- _What is required_: Give back all of the records exactly.

- _Material supplied_:
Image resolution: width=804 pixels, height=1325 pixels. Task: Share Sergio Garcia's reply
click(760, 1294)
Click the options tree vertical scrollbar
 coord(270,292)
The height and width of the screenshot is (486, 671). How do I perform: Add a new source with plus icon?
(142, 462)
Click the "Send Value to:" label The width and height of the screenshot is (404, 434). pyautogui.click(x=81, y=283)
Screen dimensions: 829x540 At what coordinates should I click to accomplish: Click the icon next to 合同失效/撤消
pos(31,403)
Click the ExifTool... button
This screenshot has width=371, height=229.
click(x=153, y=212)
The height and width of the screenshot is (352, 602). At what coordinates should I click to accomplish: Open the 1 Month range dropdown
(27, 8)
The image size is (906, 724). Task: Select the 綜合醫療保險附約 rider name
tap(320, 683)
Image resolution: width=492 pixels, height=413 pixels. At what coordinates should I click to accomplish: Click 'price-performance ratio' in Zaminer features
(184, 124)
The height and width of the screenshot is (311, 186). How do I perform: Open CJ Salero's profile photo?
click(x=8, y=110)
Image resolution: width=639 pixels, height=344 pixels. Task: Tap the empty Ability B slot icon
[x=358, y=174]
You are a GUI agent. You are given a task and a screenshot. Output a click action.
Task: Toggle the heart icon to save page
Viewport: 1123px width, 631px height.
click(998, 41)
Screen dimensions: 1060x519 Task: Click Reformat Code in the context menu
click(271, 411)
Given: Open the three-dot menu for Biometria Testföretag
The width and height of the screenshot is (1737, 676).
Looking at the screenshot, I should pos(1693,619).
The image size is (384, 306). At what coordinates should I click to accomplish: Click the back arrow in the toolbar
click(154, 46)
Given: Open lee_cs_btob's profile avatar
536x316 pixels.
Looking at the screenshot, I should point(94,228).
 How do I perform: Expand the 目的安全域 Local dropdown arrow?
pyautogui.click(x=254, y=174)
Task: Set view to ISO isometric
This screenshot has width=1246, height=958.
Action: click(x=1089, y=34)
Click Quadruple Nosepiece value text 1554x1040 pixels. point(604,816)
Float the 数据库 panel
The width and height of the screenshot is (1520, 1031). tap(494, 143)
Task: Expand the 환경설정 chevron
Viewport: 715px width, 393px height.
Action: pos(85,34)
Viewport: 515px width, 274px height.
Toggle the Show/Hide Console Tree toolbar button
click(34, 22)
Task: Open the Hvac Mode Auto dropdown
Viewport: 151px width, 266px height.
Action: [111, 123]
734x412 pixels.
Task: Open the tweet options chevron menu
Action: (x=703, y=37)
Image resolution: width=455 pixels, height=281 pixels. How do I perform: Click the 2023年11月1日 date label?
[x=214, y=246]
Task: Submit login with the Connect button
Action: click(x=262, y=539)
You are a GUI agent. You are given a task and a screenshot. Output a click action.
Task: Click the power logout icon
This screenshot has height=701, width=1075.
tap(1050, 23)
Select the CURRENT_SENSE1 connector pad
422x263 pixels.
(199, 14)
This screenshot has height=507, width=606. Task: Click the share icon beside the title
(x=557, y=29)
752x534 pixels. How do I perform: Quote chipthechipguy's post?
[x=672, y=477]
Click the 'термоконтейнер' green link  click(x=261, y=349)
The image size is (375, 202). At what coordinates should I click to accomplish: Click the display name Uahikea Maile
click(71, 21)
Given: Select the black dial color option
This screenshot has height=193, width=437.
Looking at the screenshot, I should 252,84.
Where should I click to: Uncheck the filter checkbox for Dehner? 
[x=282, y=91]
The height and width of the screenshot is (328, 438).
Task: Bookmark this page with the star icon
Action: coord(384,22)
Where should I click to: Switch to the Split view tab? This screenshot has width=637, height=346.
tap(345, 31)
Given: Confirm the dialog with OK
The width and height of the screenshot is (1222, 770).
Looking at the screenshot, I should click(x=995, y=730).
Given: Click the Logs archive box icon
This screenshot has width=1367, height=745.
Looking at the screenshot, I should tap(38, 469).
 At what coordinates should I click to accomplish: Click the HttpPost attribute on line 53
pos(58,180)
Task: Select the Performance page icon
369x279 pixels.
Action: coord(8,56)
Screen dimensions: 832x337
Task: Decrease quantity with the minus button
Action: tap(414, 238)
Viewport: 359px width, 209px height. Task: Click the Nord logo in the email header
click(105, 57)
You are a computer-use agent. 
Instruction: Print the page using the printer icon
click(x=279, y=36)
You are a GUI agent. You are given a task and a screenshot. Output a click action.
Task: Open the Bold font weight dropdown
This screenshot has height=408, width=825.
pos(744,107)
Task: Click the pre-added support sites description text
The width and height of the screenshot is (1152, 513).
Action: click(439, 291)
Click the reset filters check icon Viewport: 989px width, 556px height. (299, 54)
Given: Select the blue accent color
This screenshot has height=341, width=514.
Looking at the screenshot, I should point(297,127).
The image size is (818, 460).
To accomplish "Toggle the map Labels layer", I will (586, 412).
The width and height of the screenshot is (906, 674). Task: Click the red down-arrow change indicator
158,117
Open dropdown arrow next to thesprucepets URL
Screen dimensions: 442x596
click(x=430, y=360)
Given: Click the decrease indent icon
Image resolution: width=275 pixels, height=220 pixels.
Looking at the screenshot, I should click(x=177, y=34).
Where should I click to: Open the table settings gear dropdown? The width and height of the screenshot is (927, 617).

- _Solution for this task_:
Image resolution: width=804 pixels, height=1325 pixels. Task: Share Sergio Garcia's reply
click(760, 1294)
Click the options tree vertical scrollbar
 coord(270,292)
The height and width of the screenshot is (486, 671). How do I perform: Add a new source with plus icon?
(142, 462)
Click the "Send Value to:" label The width and height of the screenshot is (404, 434). pyautogui.click(x=81, y=283)
Screen dimensions: 829x540 At what coordinates should I click to accomplish: Click the icon next to 合同失效/撤消
pos(31,403)
Click the ExifTool... button
This screenshot has width=371, height=229.
click(x=153, y=212)
The height and width of the screenshot is (352, 602). At what coordinates should I click to accomplish: Open the 1 Month range dropdown
(27, 8)
The image size is (906, 724). Task: Select the 綜合醫療保險附約 rider name
tap(320, 683)
Image resolution: width=492 pixels, height=413 pixels. At what coordinates should I click to accomplish: Click 'price-performance ratio' in Zaminer features
(184, 124)
The height and width of the screenshot is (311, 186). How do I perform: Open CJ Salero's profile photo?
click(x=8, y=110)
Image resolution: width=639 pixels, height=344 pixels. Task: Tap the empty Ability B slot icon
[x=358, y=174]
You are a GUI agent. You are given a task and a screenshot. Output a click action.
Task: Toggle the heart icon to save page
Viewport: 1123px width, 631px height.
click(998, 41)
Screen dimensions: 1060x519 Task: Click Reformat Code in the context menu
click(271, 411)
Given: Open the three-dot menu for Biometria Testföretag
The width and height of the screenshot is (1737, 676).
Looking at the screenshot, I should pos(1693,619).
The image size is (384, 306). At what coordinates should I click to accomplish: Click the back arrow in the toolbar
click(154, 46)
Given: Open lee_cs_btob's profile avatar
536x316 pixels.
Looking at the screenshot, I should point(94,228).
 How do I perform: Expand the 目的安全域 Local dropdown arrow?
pyautogui.click(x=254, y=174)
Task: Set view to ISO isometric
This screenshot has width=1246, height=958.
Action: click(x=1089, y=34)
Click Quadruple Nosepiece value text 1554x1040 pixels. point(604,816)
Float the 数据库 panel
The width and height of the screenshot is (1520, 1031). tap(494, 143)
Task: Expand the 환경설정 chevron
Viewport: 715px width, 393px height.
Action: pos(85,34)
Viewport: 515px width, 274px height.
Toggle the Show/Hide Console Tree toolbar button
click(34, 22)
Task: Open the Hvac Mode Auto dropdown
Viewport: 151px width, 266px height.
Action: [111, 123]
734x412 pixels.
Task: Open the tweet options chevron menu
Action: (x=703, y=37)
Image resolution: width=455 pixels, height=281 pixels. How do I perform: Click the 2023年11月1日 date label?
[x=214, y=246]
Task: Submit login with the Connect button
Action: click(x=262, y=539)
You are a GUI agent. You are given a task and a screenshot. Output a click action.
Task: Click the power logout icon
This screenshot has height=701, width=1075.
tap(1050, 23)
Select the CURRENT_SENSE1 connector pad
422x263 pixels.
(199, 14)
This screenshot has height=507, width=606. Task: Click the share icon beside the title
(x=557, y=29)
752x534 pixels. How do I perform: Quote chipthechipguy's post?
[x=672, y=477]
Click the 'термоконтейнер' green link  click(x=261, y=349)
The image size is (375, 202). At what coordinates should I click to accomplish: Click the display name Uahikea Maile
click(71, 21)
Given: Select the black dial color option
This screenshot has height=193, width=437.
Looking at the screenshot, I should 252,84.
Where should I click to: Uncheck the filter checkbox for Dehner? 
[x=282, y=91]
The height and width of the screenshot is (328, 438).
Task: Bookmark this page with the star icon
Action: coord(384,22)
Where should I click to: Switch to the Split view tab? This screenshot has width=637, height=346.
tap(345, 31)
Given: Confirm the dialog with OK
The width and height of the screenshot is (1222, 770).
Looking at the screenshot, I should click(x=995, y=730).
Given: Click the Logs archive box icon
This screenshot has width=1367, height=745.
Looking at the screenshot, I should tap(38, 469).
 At what coordinates should I click to accomplish: Click the HttpPost attribute on line 53
pos(58,180)
Task: Select the Performance page icon
369x279 pixels.
Action: coord(8,56)
Screen dimensions: 832x337
Task: Decrease quantity with the minus button
Action: tap(414, 238)
Viewport: 359px width, 209px height. Task: Click the Nord logo in the email header
click(105, 57)
You are a computer-use agent. 
Instruction: Print the page using the printer icon
click(x=279, y=36)
You are a GUI agent. You are given a task and a screenshot. Output a click action.
Task: Open the Bold font weight dropdown
This screenshot has height=408, width=825.
pos(744,107)
Task: Click the pre-added support sites description text
The width and height of the screenshot is (1152, 513).
Action: click(439, 291)
Click the reset filters check icon Viewport: 989px width, 556px height. (299, 54)
Given: Select the blue accent color
This screenshot has height=341, width=514.
Looking at the screenshot, I should point(297,127).
The image size is (818, 460).
To accomplish "Toggle the map Labels layer", I will (586, 412).
The width and height of the screenshot is (906, 674). Task: Click the red down-arrow change indicator
158,117
Open dropdown arrow next to thesprucepets URL
Screen dimensions: 442x596
click(x=430, y=360)
Given: Click the decrease indent icon
Image resolution: width=275 pixels, height=220 pixels.
Looking at the screenshot, I should click(x=177, y=34).
Where should I click to: Open the table settings gear dropdown? The width and height of the screenshot is (927, 617).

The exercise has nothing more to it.